After more than a year and a half in Constantinople—across the Black Sea from the fighting in Crimea—Nightingale returned to Britain, but her work continued. Schooled in math from a young age, she had a passion for statistics and wanted not only to understand what had led to so many deaths at Scutari but to present that information to the public in a way that was easy to grasp. The highly visual charts she would publish were revolutionary for their era. Instead of reciting dry scientific statistics, she used a color-coded rose diagram to illustrate how deaths from preventable infectious diseases far outnumbered battlefield casualties in Crimea.
Many now hail Nightingale as a pioneer in data visualization, and she became the first female member of the Royal Statistical Society, but her interest was rooted not simply in an intellectual pursuit. She wanted to use data in her quest for health reform. In a way that is strikingly modern, Nightingale believed patient care to be a social and political issue, understanding that high mortality and low income are closely tied (a phenomenon that persists today: Poor Americans died of covid-19 at much higher rates than their wealthy counterparts). As Nightingale once wrote in a letter, “Whenever I am infuriated, I revenge myself with a new diagram.”

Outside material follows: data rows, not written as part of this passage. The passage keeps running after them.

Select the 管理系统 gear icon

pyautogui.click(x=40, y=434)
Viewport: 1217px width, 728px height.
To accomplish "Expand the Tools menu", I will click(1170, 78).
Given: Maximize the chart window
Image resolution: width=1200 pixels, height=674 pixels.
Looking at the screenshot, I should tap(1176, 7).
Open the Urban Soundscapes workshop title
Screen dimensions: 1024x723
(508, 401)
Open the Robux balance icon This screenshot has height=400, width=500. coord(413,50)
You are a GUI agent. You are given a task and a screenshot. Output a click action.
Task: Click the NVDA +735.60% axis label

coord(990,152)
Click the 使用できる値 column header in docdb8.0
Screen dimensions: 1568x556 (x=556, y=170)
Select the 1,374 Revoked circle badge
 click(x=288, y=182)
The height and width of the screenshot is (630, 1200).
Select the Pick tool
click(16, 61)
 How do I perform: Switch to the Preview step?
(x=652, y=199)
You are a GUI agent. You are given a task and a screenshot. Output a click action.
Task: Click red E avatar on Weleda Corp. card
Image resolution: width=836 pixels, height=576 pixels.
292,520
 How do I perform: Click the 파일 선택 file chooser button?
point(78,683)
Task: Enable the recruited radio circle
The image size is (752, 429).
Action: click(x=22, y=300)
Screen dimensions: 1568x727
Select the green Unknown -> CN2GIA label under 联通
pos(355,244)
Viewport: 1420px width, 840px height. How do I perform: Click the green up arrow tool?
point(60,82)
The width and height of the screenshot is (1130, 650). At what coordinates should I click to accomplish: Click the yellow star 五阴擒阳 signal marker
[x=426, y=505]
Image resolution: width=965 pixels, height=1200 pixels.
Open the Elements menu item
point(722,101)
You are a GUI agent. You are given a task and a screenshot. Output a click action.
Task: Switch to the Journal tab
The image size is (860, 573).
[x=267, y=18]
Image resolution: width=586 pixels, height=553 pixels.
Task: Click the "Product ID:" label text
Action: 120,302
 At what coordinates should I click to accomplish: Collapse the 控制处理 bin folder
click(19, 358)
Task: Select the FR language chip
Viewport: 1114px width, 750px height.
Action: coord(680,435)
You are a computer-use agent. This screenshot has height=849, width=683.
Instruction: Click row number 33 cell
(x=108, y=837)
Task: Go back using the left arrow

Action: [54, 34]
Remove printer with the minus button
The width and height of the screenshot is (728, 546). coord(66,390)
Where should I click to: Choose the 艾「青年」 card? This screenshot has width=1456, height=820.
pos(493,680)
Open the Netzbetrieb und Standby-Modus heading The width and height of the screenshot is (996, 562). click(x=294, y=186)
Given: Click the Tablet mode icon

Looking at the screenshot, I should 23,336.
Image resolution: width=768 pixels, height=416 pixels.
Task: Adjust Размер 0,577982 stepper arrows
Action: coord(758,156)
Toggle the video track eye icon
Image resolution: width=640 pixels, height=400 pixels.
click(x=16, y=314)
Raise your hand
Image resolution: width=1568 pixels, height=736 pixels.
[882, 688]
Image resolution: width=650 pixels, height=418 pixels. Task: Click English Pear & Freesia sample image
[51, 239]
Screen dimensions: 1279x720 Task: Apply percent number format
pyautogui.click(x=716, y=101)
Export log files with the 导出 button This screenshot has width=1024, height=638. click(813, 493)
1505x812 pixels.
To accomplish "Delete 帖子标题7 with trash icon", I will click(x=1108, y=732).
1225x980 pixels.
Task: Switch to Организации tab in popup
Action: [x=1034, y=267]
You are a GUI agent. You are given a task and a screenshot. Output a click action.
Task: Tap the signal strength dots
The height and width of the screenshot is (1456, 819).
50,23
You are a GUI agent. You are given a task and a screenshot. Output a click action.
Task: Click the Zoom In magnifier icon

In 1860, she founded the Nightingale Training School for Nurses, which experts consider the first secular nursing school. (Nightingale had cobbled together her own education at several hospitals as a young woman.) “There was no training before,” said Lynn McDonald, a Nightingale scholar and professor emerita at the University of Guelph in Canada. “People who were called nurses before were just hospital employees who usually didn’t know very much and really did more of a cleaning job than anything else.”
Thanks to Nightingale, nurses undertook what we understand as patient care, something she had first outlined in her 1859 book “Notes on Nursing.” In it, she wrote: “I use the word nursing for want of a better. It has been limited to signify little more than the administration of medicines and the application of poultices. It ought to signify the proper fresh air, light, warmth, cleanliness, quiet, and the proper selection and administration of diet.”
Her school’s one-year program delivered the first formal training in modern nursing, teaching elementary science and medicine. Nursing had often been reserved for working-class women, but by elevating this work to a profession, Nightingale helped make it more acceptable for women from a range of backgrounds to become nurses.
Nightingale’s vision of nursing would soon migrate across the Atlantic to the United States, thanks in part to wide publication of her writings. The Union Army even consulted Nightingale on how to manage field hospitals during the Civil War. By 1873, little more than a decade after Nightingale opened her school in London, Bellevue Hospital in New York City had started one of the first U.S. nursing programs, basing its curriculum on Nightingale’s principles.
In the intervening century and a half, medical science has grown by leaps and bounds. (Germ theory was not yet popularized when Nightingale founded her school.) Nurses today go through several years of advanced education, and many nurse practitioners have responsibilities similar to those of doctors.
While training for nurses has vastly improved, the way they’re treated has not always reflected those changes. That’s why so many in 2022 are turning to other fields entirely. “Nurses nowadays are still underpaid and still don’t get the respect,” McDonald said. “Those problems remain. They’ve obviously diminished greatly since [Nightingale’s] time, but they’re still there.”